Walaupun alat tenun saat ini kian canggih.
Namun masyarakat di Desa Pakkanna tetap menggunakan tenaga manusia.
Menurut Ridwan, peralihan alat tenun dari manual ke alat tenun bukan mesin (ATBM) sendiri dimulai pada 1951.
Meski menggunakan alat tenun bukan mesin, Ridwan tetap menjaga keaslian motif dan corak khas kain sutera Sengkang.
Sedangkan penggunaan bahan baku sutra, tergantung ketersediaan karena tak banyak masyarakat yang beternak kokon sutra.
Tapi Ridwan berharap dengan komitmen Pemerintah Provinisi Sulawesi Selatan untuk memperkuat persutraan lokal, kejayaan sutera Sengkang bisa kembali bersinar.
Untu harga kain sutera asli yang terbuat dari benang ulat sutera bisa mencapai jutaan rupiah per meternya, tergantung dari kerumitan motifnya.
Namun ada juga kain tenun sengkang dengan harga terjangkau.
Tapi tentu saja kualitasnya tak sebanding dengan kain tenun yang terbuat dari sutera.

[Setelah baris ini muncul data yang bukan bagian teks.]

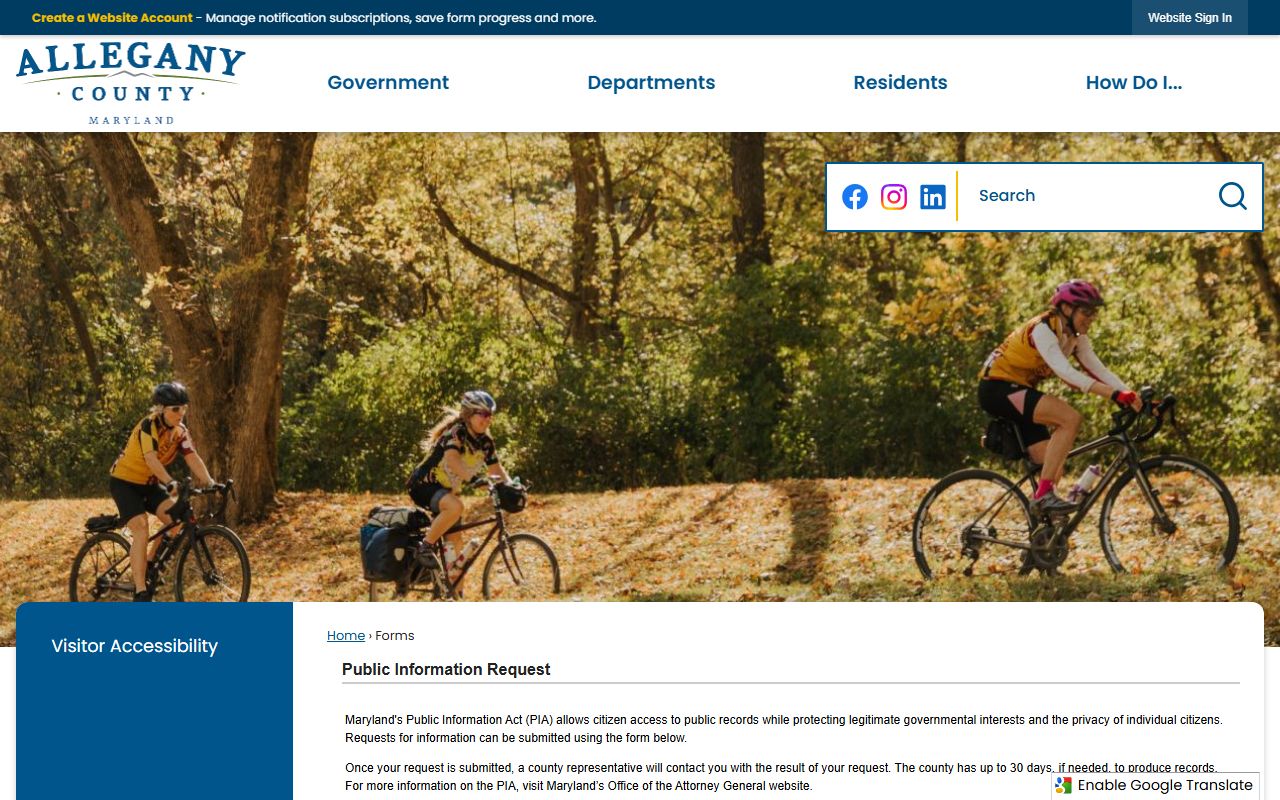Viewport: 1280px width, 800px height.
Task: Click the magnifying glass search icon
Action: click(x=1233, y=196)
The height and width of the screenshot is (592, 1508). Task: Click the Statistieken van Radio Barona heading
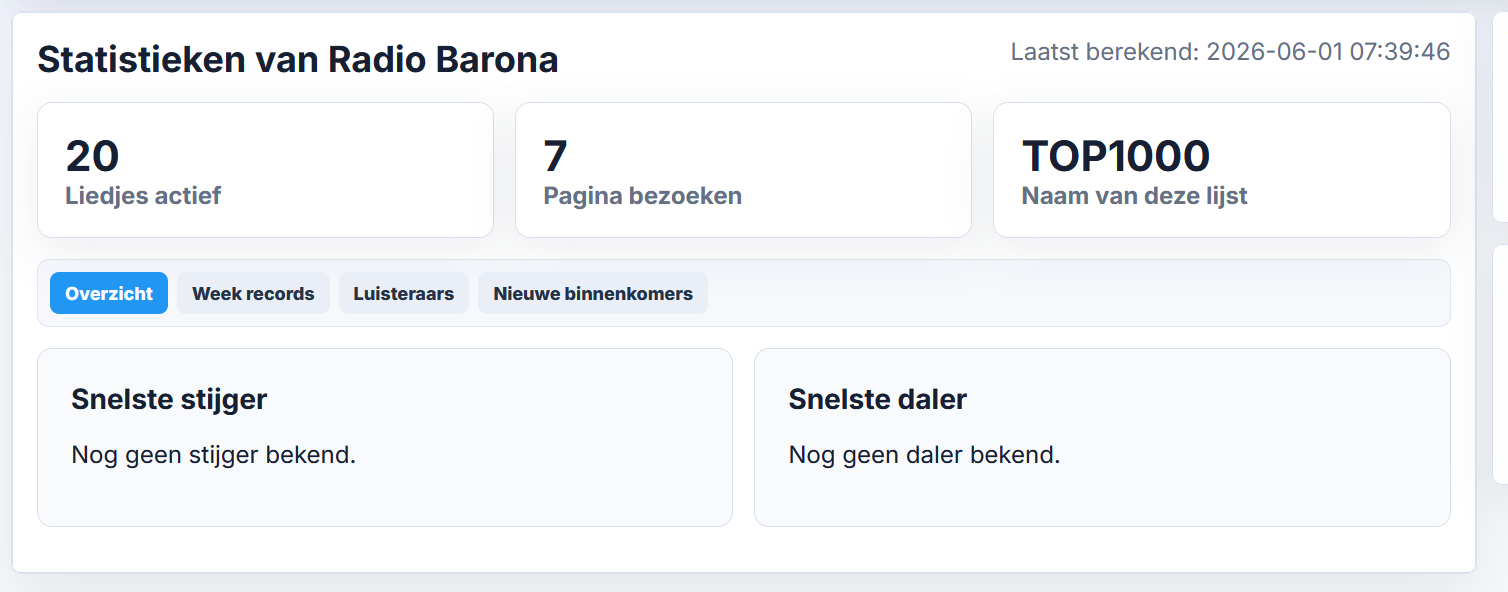tap(298, 60)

Penenun adalah ibu rumah tangga
Selain di Desa Pakanna, salah satu sentra pembuatan tenun Sengkang ada di Dusun Empagae, Desa Assorajang.

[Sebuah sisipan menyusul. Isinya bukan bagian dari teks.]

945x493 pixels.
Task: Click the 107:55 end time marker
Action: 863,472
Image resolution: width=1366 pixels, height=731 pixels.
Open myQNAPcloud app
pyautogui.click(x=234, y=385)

Dua desa tersebut ada di Kecamatan Tanasitolo, Kabupaten Wajo.
Di Dusun Empagae, Desa Assorajang hampir semuanya warganya ditiap rumah memproduksi kain tenun Sengkang.
Menariknya para penenun adalah ibu rumah tangga, Tradisi menenun itu diwariskan secara turun temurun oleh orangtua mereka.

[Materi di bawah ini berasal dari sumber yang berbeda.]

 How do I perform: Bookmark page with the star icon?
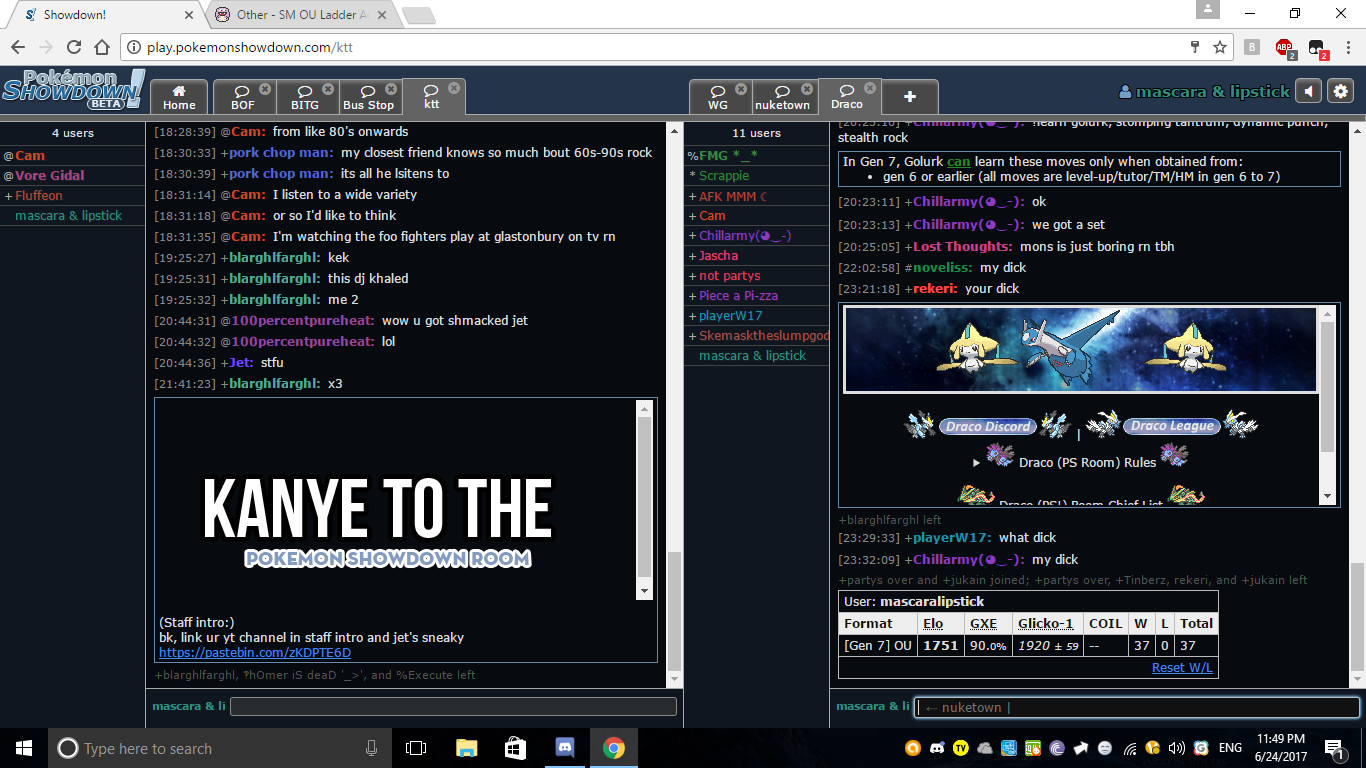[1220, 47]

Salah seorang penenun adalah Lina (30). Ia telah belajar menenun sejak masih SD.
Dengan menggunakan alat tenun yang dirakit, Lina begitu lihai merapikan benang demi benang hingga menjadi kain tenun yang cantik.
Setiap harinya, ia bisa menenun sepanjang lima meter.
Jika sudah mencapai 150 meter, hasil tenun tersebut akan di pasarkan dengan harga Rp 30.000 per meternya.
Menurut Tokoh Masyarakat setempat, Muhammad Hamzah (38) pemasaran tenun sutera ini sudah ke luar daerah, seperti Jawa.
Tak hanya tenun Sengkang, tenun sutera juga di produksi di tempat ini.
Biasanya turis atau wisatawan yang singgah akan membeli sarung tenun sutera Sengkang ini sebagai buah tangan.
"Bisa dibilang sudah mata pencaharian ibu-ibu di di sini," jelasnya.